- [Task prompt]
Below are entries; output exactly the lines from the one with "Given: Click the 'true'" to the one with "Task: Click line number 38 in the gutter", both included, and nothing else.

==== Supplied material

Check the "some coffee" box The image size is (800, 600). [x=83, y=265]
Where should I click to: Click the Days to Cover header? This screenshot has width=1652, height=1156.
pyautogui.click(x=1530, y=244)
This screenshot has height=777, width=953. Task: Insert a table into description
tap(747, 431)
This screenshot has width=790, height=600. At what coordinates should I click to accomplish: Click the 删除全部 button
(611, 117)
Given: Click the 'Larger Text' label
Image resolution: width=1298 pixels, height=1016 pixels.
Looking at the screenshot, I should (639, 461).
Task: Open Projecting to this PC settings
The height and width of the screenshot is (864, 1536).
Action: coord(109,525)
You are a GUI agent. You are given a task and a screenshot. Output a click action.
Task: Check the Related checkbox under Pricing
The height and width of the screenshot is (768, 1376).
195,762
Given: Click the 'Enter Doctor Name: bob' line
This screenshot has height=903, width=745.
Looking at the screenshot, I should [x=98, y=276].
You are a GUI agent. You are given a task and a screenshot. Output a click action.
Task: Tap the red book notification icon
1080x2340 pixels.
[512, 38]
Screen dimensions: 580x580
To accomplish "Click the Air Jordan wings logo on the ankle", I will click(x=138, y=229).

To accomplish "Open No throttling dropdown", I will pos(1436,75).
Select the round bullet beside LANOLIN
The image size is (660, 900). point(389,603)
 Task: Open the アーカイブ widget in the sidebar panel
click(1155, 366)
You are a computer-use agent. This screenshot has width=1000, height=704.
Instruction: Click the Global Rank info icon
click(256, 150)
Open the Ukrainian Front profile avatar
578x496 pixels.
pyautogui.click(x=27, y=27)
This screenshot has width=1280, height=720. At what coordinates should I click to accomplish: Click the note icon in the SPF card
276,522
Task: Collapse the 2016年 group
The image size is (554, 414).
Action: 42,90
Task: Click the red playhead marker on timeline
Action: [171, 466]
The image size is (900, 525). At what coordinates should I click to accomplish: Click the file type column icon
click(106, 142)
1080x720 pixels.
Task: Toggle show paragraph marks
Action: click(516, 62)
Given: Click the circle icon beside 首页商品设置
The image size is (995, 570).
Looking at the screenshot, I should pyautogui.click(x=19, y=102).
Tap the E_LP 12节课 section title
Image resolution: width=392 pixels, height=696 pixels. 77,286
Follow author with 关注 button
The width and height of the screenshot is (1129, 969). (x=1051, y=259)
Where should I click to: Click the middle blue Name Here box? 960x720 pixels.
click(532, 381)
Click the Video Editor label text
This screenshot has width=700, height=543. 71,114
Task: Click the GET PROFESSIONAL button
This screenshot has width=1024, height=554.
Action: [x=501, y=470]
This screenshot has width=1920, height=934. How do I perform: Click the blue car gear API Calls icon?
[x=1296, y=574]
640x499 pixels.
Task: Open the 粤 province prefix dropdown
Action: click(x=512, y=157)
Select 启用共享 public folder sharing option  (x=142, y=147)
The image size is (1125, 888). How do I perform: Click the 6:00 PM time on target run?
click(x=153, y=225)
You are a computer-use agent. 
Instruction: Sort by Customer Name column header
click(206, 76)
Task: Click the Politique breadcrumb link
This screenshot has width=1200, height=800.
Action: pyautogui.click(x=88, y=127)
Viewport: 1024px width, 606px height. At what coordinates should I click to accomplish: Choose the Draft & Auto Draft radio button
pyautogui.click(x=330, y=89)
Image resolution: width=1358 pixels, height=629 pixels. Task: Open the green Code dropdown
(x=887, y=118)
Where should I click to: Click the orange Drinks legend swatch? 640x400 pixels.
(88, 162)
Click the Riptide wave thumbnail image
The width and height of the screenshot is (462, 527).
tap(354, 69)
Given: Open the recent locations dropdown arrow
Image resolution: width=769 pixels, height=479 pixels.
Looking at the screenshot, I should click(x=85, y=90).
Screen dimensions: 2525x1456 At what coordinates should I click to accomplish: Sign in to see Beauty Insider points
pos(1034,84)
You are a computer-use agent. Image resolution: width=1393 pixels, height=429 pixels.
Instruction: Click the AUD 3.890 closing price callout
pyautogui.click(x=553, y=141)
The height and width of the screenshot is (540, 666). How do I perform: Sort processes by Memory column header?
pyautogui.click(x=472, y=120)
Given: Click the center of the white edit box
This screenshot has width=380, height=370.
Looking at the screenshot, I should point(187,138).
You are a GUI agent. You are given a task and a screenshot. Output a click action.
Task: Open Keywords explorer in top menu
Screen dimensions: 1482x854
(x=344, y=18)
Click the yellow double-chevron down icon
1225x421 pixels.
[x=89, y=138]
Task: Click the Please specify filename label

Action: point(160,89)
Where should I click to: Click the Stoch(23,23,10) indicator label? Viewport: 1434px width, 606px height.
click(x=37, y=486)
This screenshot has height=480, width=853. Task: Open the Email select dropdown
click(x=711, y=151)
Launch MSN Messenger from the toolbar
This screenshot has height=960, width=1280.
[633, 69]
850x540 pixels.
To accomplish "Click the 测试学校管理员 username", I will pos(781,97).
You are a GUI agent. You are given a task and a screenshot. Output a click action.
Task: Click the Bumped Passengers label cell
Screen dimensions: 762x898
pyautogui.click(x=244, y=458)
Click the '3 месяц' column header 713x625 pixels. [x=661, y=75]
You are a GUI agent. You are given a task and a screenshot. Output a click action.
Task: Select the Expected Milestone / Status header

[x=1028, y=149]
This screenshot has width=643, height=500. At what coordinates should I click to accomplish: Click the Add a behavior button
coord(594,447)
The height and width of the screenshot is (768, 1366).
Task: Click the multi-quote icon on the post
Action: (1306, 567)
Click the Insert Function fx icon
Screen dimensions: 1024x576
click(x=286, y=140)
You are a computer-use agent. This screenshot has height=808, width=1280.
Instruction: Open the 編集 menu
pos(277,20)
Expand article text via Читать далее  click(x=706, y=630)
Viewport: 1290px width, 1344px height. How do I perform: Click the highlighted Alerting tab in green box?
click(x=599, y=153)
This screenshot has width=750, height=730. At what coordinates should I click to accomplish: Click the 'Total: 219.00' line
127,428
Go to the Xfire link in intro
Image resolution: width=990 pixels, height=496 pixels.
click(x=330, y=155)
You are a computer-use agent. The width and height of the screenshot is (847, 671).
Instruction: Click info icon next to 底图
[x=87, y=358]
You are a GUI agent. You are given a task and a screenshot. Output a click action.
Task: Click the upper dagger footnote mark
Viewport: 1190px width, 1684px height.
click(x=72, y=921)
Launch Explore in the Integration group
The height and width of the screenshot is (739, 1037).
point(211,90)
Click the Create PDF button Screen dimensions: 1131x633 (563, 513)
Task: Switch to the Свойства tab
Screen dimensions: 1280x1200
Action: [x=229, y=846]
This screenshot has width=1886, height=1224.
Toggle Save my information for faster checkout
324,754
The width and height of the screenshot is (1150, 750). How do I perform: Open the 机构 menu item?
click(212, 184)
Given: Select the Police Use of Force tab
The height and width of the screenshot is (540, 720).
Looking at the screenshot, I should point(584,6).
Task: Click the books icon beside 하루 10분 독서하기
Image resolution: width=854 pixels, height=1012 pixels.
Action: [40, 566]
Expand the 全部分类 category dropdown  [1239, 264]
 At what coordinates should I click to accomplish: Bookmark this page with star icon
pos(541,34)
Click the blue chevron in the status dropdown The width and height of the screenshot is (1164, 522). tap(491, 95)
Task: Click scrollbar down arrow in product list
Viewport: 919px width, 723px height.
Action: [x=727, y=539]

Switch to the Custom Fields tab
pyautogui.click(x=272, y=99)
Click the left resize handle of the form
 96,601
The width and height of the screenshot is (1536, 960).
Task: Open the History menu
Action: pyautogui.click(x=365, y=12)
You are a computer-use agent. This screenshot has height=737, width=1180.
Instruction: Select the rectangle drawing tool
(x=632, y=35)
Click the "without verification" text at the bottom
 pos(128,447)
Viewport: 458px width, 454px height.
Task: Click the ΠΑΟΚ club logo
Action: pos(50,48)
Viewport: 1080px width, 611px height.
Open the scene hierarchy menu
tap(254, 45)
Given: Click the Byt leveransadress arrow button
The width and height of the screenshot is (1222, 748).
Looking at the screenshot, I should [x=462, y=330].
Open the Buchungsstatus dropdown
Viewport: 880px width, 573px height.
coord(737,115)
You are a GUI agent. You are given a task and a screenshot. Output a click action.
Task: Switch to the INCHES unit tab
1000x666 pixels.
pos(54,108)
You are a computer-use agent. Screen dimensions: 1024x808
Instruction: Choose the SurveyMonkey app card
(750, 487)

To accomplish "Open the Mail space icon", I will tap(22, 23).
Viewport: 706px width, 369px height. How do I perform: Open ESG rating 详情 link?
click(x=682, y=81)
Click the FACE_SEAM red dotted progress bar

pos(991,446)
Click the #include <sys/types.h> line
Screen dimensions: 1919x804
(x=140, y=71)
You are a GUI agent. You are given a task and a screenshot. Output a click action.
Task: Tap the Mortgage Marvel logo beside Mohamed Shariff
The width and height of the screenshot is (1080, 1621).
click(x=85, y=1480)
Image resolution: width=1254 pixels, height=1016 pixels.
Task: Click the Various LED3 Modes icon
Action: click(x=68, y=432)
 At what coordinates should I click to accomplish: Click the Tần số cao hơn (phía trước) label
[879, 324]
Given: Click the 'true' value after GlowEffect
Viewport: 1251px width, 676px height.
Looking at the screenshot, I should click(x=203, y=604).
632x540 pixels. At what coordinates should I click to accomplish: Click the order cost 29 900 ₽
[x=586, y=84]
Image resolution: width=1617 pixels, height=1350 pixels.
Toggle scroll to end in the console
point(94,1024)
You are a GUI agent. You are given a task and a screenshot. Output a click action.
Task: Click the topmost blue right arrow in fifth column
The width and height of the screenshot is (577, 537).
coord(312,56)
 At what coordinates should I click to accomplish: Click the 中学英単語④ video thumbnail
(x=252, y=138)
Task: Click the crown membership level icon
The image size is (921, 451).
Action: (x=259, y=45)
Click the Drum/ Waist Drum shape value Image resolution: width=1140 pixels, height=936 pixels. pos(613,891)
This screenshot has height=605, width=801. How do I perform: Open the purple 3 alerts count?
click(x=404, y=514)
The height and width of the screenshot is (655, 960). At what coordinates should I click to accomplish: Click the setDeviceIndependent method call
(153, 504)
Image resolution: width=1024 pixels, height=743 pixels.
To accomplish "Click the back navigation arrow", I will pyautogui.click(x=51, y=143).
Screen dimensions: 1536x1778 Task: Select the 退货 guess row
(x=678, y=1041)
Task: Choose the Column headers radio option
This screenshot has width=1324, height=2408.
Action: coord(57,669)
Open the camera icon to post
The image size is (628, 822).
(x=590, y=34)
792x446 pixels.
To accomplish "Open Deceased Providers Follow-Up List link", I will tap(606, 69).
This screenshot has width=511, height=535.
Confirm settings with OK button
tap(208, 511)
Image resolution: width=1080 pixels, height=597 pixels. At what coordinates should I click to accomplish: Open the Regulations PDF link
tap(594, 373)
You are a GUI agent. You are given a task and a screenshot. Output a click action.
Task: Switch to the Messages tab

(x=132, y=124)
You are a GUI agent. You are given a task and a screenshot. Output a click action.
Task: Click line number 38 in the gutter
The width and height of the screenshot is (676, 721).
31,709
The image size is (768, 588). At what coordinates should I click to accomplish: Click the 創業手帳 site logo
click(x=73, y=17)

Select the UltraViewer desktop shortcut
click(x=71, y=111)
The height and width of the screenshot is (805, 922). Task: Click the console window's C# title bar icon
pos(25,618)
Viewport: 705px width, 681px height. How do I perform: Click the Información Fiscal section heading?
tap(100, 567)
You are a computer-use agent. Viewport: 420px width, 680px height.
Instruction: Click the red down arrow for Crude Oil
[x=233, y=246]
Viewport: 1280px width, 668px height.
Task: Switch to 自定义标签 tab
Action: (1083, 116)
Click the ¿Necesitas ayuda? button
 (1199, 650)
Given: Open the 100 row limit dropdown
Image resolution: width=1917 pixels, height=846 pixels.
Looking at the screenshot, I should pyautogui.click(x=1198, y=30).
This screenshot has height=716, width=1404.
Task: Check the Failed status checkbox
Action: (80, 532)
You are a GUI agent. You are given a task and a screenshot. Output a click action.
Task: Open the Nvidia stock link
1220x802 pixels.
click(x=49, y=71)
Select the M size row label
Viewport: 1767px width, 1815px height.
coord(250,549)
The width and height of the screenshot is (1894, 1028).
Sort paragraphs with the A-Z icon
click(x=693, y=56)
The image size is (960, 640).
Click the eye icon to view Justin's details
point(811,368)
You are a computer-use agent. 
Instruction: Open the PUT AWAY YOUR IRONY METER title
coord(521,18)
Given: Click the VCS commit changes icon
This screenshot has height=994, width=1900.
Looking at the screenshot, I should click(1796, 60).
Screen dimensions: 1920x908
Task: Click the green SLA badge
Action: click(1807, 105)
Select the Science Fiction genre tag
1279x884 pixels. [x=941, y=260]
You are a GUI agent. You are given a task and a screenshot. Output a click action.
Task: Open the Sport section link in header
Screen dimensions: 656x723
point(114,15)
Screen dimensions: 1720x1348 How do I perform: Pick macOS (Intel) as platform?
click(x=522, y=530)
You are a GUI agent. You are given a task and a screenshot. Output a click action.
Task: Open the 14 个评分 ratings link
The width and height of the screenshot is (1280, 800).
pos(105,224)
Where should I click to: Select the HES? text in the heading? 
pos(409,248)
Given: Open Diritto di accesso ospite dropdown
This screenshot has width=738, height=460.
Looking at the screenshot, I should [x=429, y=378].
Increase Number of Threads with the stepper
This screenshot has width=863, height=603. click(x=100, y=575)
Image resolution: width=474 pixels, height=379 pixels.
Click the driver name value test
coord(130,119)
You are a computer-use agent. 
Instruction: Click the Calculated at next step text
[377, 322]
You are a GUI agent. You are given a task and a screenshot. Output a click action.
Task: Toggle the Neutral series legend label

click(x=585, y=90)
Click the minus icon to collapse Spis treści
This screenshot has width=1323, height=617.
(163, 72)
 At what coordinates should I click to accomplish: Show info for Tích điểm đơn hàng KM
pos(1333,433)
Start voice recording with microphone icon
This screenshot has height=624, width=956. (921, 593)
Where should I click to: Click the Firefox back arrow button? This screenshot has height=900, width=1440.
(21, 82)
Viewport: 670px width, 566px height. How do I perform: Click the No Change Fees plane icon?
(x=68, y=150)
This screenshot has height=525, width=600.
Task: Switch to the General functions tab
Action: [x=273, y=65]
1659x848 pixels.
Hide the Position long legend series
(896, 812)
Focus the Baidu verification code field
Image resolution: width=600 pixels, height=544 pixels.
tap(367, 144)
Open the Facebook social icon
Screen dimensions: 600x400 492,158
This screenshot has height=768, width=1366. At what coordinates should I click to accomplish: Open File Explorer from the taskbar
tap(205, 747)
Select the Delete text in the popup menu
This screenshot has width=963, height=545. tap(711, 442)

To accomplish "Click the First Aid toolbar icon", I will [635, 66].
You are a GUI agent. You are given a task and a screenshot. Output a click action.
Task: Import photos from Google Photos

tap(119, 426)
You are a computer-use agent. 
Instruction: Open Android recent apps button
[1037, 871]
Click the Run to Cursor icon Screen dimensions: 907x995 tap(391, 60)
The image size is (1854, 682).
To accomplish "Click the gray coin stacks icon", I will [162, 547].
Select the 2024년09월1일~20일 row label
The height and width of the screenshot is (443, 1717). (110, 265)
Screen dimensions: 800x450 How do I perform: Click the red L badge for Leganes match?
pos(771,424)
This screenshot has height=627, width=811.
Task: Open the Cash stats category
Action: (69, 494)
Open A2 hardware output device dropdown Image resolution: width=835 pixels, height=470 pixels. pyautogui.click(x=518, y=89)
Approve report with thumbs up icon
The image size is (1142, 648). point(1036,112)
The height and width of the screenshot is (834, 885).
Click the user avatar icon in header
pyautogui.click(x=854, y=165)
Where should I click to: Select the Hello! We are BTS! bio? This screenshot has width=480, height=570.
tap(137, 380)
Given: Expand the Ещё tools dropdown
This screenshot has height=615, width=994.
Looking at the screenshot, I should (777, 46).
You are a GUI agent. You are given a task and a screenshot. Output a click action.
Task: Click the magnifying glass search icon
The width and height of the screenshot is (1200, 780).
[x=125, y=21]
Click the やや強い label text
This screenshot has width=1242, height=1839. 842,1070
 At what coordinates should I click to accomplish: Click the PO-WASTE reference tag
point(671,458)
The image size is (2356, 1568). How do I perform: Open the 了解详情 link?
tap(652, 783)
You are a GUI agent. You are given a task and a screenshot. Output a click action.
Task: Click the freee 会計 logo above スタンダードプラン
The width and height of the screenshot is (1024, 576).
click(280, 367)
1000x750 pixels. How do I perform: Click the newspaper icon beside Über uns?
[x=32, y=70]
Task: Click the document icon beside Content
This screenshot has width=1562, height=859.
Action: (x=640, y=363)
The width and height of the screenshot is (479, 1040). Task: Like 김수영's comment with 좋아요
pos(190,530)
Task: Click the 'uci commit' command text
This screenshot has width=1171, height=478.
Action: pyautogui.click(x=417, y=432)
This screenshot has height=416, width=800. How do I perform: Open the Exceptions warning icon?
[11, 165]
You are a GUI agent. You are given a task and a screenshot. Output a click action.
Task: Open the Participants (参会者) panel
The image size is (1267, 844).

========

- [Solution]
Given: Click the 'true' value after GlowEffect
Viewport: 1251px width, 676px height.
Looking at the screenshot, I should click(x=203, y=604).
632x540 pixels. At what coordinates should I click to accomplish: Click the order cost 29 900 ₽
[x=586, y=84]
Image resolution: width=1617 pixels, height=1350 pixels.
Toggle scroll to end in the console
point(94,1024)
You are a GUI agent. You are given a task and a screenshot. Output a click action.
Task: Click the topmost blue right arrow in fifth column
The width and height of the screenshot is (577, 537).
coord(312,56)
 At what coordinates should I click to accomplish: Click the 中学英単語④ video thumbnail
(x=252, y=138)
Task: Click the crown membership level icon
The image size is (921, 451).
Action: (x=259, y=45)
Click the Drum/ Waist Drum shape value Image resolution: width=1140 pixels, height=936 pixels. pos(613,891)
This screenshot has height=605, width=801. How do I perform: Open the purple 3 alerts count?
click(x=404, y=514)
The height and width of the screenshot is (655, 960). At what coordinates should I click to accomplish: Click the setDeviceIndependent method call
(153, 504)
Image resolution: width=1024 pixels, height=743 pixels.
To accomplish "Click the back navigation arrow", I will pyautogui.click(x=51, y=143).
Screen dimensions: 1536x1778 Task: Select the 退货 guess row
(x=678, y=1041)
Task: Choose the Column headers radio option
This screenshot has width=1324, height=2408.
Action: coord(57,669)
Open the camera icon to post
The image size is (628, 822).
(x=590, y=34)
792x446 pixels.
To accomplish "Open Deceased Providers Follow-Up List link", I will tap(606, 69).
This screenshot has width=511, height=535.
Confirm settings with OK button
tap(208, 511)
Image resolution: width=1080 pixels, height=597 pixels. At what coordinates should I click to accomplish: Open the Regulations PDF link
tap(594, 373)
You are a GUI agent. You are given a task and a screenshot. Output a click action.
Task: Switch to the Messages tab

(x=132, y=124)
You are a GUI agent. You are given a task and a screenshot. Output a click action.
Task: Click line number 38 in the gutter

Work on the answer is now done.